Prove that $(a,b)^2=(a^2,b^2,ab)$

Question

I am trying to prove that $(a,b)^2=(a^2,b^2,ab)$ and was told that this follows from some very basic $\gcd$ laws. What am I not seeing?

Answer 1

Let $$ c=\gcd(a,b),\quad a=a_1c,\quad b=b_1c, $$ with $\gcd(a_1,b_1)=1$. Then $$ \gcd(a^2,ab,b^2)=\gcd(a_1^2c^2,b_1^2c^2,a_1b_1c^2)=c^2\gcd(a_1^2,b_1^2,a_1b_1). $$ Since $\gcd(a_1,b_1)=1$, it follows that $\gcd(a_1^2,b_1^2)=1$, and therefore

$$ \gcd(a^2,ab,b^2)=c^2=[\gcd(a,b)]^2. $$

Answer 2

Hint: for nonnegative integers $m,n$, can you see that $$ 2\min\{m,n\}=\min\{2m,2n,m+n\}? $$ (Just consider $m\leq n$; $n\leq m$ follows by symmetry.) Now apply prime factorizations.

Answer 3

Let $(a,b) = c$, then $a = cp, b = cq$ with $(p,q) = 1$. Thus: $(a^2,b^2,ab) = (c^2p^2, c^2q^2,c^2pq) = c^2(p^2,q^2,pq)$. We need to prove: $(p^2,q^2,pq) = 1$. We have: $(p^2,q^2,pq) = d \Rightarrow d \mid p^2, d\mid q^2 \Rightarrow d \mid (p^2,q^2) = 1$ since $(p,q) = 1 \Rightarrow d = 1$. Thus the problem is solved.

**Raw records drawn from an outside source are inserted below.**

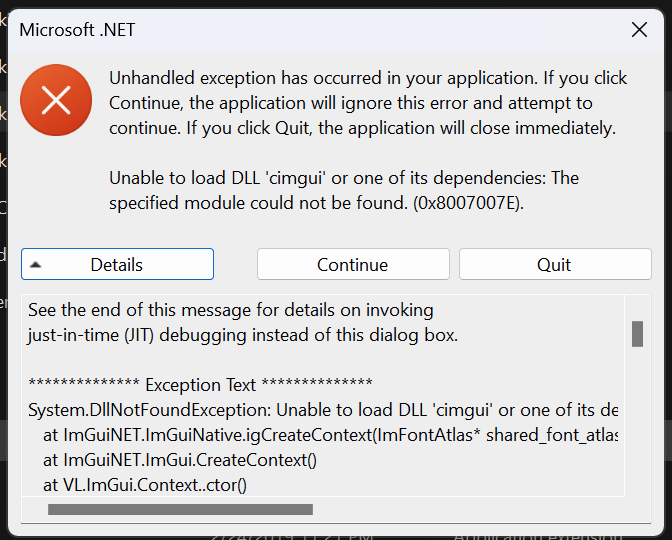The width and height of the screenshot is (672, 540).
Task: Click Continue to ignore the error
Action: click(x=353, y=264)
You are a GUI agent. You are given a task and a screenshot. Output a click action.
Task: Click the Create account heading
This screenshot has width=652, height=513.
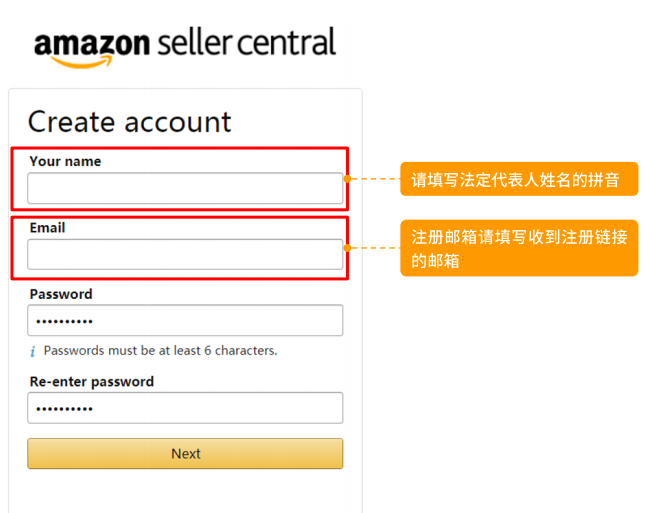tap(129, 122)
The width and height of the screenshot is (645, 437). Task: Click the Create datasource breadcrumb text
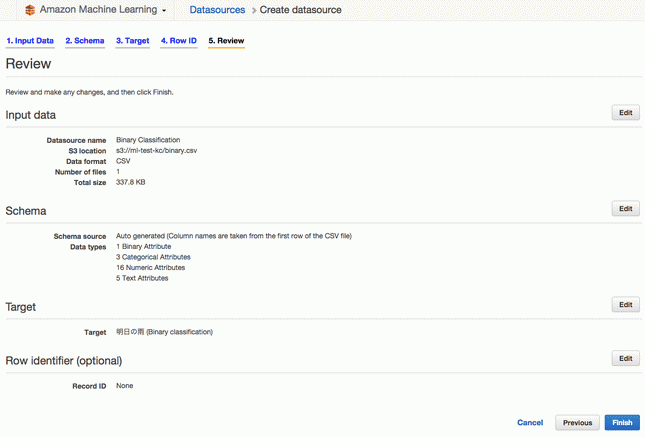tap(300, 10)
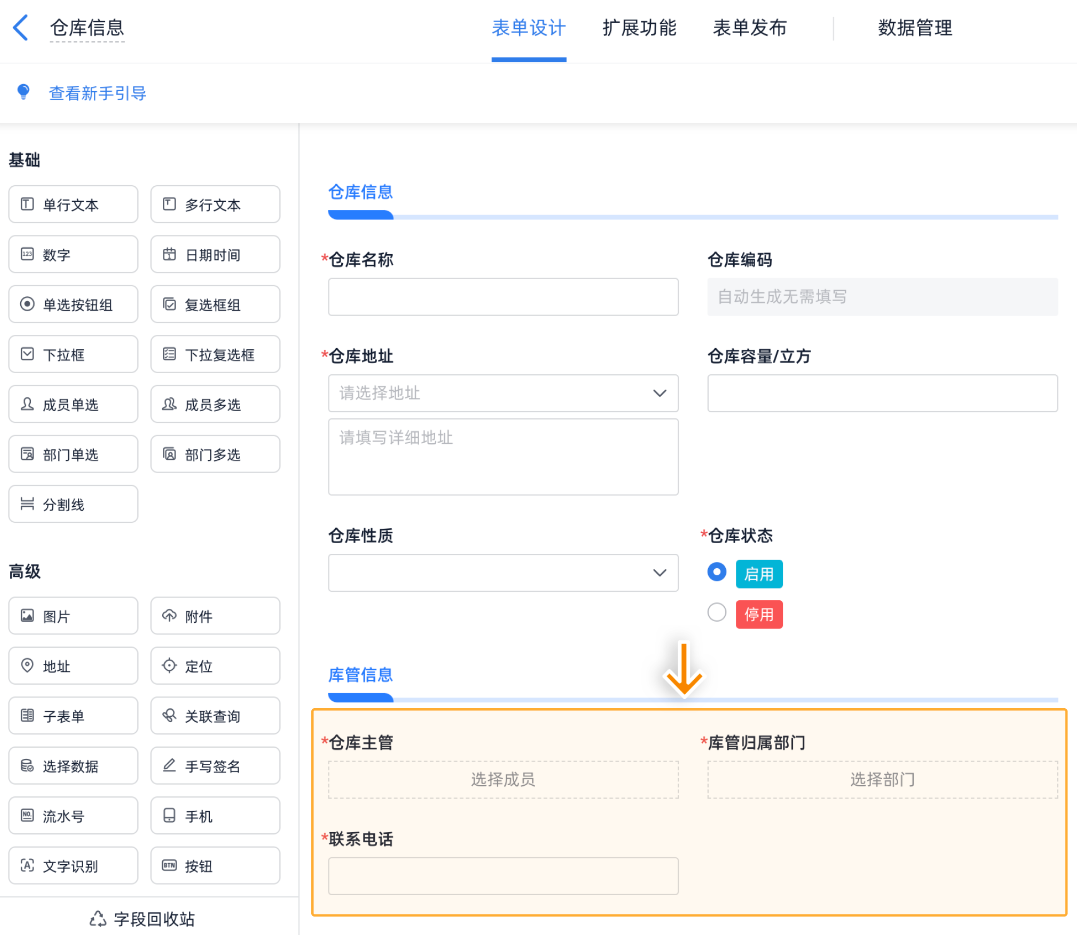Add the 下拉框 dropdown field
The image size is (1077, 935).
[73, 354]
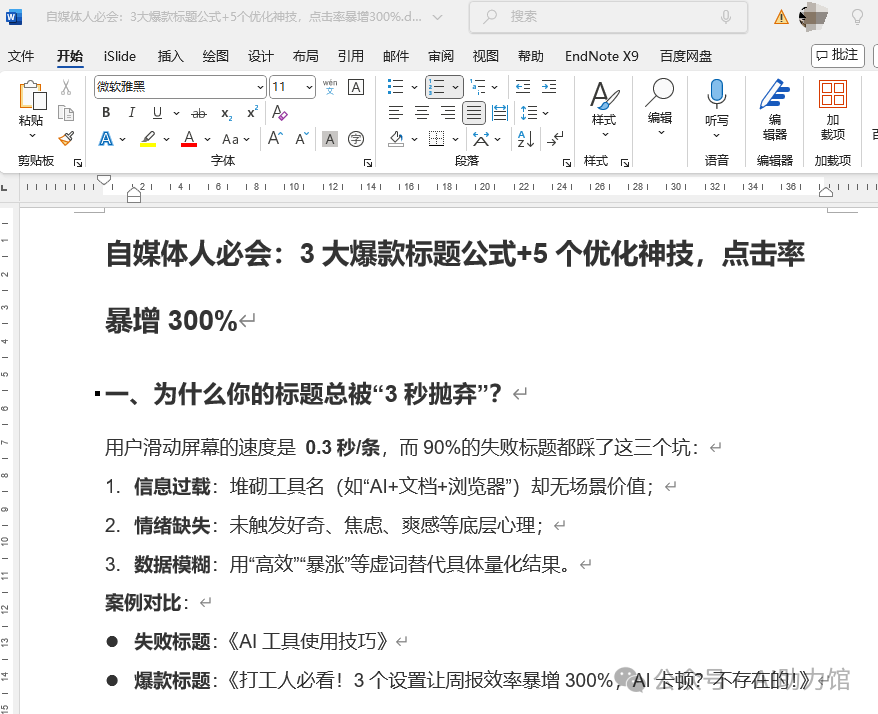Click the 批注 comments button
Image resolution: width=878 pixels, height=714 pixels.
coord(837,55)
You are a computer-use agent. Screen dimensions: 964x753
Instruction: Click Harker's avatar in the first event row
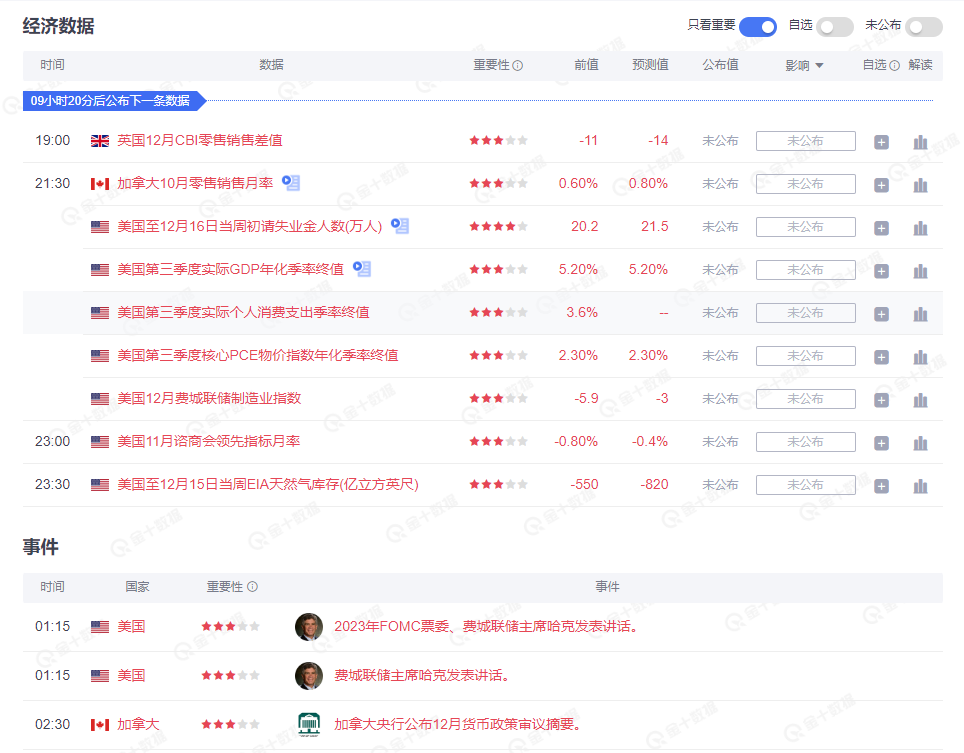[x=309, y=626]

Note: They mentioned to you that use the basic facts about GCD. I think they wanted to talk about the property that: $ (p,q) = 1 \iff (p^2,q^2) = 1$.

Answer 4

Let $d=(a,b)$. $\;\;$Then $d\big| a$ and $d\big| b\implies d^2\big|a^2, d^2\big|b^2,$ and $d^2\big|ab$; $\;$so $d^2\le(a^2,ab,b^2)$.

Since $d=ma+nb$ for some $m,n\in\mathbb{Z}$, $\;\;d^2=m^2a^2+2mnab+n^2b^2$ $\;$so $(a^2,ab,b^2)\big|d^2$.

Therefore $d^2=(a,b)^2=(a^2,ab,b^2)$.